*PROVIDED RECORDS*:
* * *
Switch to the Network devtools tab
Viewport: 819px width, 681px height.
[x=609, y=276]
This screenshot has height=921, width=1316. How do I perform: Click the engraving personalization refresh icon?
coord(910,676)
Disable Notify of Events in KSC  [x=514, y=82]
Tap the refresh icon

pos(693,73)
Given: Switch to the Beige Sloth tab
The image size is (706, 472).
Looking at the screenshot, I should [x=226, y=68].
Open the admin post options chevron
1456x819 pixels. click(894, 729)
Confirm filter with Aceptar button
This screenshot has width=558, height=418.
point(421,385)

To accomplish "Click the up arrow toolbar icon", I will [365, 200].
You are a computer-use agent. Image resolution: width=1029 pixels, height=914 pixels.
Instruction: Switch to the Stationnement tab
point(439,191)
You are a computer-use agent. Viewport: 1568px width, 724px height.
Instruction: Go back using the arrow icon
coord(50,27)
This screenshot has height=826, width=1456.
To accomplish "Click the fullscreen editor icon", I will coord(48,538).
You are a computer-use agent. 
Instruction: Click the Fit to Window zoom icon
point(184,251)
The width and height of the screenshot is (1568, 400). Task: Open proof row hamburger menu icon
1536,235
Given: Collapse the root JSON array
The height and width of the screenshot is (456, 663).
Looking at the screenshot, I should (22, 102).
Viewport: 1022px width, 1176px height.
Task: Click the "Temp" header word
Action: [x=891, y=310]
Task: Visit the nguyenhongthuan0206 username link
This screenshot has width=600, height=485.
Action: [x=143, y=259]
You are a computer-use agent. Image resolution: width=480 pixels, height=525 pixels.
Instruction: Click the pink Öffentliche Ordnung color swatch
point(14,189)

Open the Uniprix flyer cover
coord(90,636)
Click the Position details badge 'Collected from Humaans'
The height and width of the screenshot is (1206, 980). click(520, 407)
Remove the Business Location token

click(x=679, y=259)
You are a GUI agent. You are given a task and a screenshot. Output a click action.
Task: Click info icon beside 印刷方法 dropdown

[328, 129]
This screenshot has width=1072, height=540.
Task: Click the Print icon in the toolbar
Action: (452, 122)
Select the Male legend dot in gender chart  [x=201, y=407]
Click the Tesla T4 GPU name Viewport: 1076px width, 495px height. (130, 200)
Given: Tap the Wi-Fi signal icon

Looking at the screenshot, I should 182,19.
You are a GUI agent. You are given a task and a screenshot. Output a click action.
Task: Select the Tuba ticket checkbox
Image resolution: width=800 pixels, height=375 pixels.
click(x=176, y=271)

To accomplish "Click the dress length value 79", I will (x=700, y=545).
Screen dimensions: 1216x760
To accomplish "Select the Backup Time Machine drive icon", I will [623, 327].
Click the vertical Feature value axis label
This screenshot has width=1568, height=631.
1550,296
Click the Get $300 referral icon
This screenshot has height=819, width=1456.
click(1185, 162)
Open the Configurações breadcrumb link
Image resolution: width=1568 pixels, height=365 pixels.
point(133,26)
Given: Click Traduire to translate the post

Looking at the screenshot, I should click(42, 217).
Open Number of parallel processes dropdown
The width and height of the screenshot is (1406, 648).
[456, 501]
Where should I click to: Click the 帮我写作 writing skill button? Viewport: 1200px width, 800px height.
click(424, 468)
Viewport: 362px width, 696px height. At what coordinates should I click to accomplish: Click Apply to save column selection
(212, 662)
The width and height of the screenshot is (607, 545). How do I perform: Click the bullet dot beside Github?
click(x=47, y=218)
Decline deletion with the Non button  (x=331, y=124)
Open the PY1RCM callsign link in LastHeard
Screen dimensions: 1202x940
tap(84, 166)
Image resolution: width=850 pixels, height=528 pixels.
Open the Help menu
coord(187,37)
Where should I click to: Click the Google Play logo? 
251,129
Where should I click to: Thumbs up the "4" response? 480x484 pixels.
* * *
*ABOUT THIS EXERCISE*: Filter the data above by the word "will" and copy every line that matches.

*ANSWER TO THE PROBLEM*:
To accomplish "Click the up arrow toolbar icon", I will [365, 200].
To accomplish "Click the fullscreen editor icon", I will coord(48,538).
To accomplish "Click the dress length value 79", I will (x=700, y=545).
To accomplish "Select the Backup Time Machine drive icon", I will [623, 327].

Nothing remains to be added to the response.